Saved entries
[Start of section]

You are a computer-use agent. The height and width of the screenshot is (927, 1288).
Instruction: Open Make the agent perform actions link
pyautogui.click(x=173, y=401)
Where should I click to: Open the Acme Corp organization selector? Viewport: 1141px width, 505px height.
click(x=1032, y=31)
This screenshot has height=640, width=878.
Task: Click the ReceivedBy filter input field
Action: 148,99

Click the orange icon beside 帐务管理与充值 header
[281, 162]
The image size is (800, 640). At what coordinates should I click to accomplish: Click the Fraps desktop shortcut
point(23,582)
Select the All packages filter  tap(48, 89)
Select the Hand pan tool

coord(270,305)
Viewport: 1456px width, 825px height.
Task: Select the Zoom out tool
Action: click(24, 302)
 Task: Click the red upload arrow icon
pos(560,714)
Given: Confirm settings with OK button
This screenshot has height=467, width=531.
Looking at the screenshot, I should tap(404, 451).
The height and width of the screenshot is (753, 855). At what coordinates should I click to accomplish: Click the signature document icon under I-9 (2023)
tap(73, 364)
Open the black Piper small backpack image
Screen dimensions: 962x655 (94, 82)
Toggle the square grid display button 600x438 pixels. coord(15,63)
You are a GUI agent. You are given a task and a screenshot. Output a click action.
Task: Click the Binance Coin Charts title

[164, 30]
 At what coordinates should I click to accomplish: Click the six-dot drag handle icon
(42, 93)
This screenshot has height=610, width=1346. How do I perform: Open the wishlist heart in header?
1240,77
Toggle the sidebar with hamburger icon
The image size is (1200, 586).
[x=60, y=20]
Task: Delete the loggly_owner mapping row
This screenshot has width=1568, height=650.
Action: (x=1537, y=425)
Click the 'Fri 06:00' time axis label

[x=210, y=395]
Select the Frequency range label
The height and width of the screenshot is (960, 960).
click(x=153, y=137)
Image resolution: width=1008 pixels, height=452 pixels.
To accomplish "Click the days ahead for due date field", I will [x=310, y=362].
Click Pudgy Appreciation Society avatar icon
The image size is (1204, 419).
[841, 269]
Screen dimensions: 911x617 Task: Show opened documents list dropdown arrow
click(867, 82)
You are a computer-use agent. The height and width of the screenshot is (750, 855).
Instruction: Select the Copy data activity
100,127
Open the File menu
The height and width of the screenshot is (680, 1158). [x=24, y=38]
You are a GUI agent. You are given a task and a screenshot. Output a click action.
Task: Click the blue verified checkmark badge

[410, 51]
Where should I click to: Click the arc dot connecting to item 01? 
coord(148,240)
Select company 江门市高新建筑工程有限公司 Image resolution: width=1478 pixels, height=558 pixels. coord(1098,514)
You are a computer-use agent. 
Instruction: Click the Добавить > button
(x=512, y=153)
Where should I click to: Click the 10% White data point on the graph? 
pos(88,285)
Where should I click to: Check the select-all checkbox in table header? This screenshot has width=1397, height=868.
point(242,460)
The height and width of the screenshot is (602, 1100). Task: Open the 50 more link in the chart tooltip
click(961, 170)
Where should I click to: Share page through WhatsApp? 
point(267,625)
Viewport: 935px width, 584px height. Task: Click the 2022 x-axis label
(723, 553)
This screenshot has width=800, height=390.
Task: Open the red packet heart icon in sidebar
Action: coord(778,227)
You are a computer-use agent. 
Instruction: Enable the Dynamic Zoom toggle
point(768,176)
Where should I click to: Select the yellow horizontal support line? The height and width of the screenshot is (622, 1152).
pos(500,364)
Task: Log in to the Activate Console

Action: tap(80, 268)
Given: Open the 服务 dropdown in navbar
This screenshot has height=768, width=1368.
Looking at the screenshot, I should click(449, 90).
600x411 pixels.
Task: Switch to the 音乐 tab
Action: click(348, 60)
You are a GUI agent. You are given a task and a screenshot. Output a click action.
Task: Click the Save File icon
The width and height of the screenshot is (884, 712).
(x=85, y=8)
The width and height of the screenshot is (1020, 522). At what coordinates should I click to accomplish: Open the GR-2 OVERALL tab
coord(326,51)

[End of section]

Exercise brief: If a line in the entries holds the string "resolution", copy it.

Task output:
Image resolution: width=1008 pixels, height=452 pixels.
Select company 江门市高新建筑工程有限公司 Image resolution: width=1478 pixels, height=558 pixels. coord(1098,514)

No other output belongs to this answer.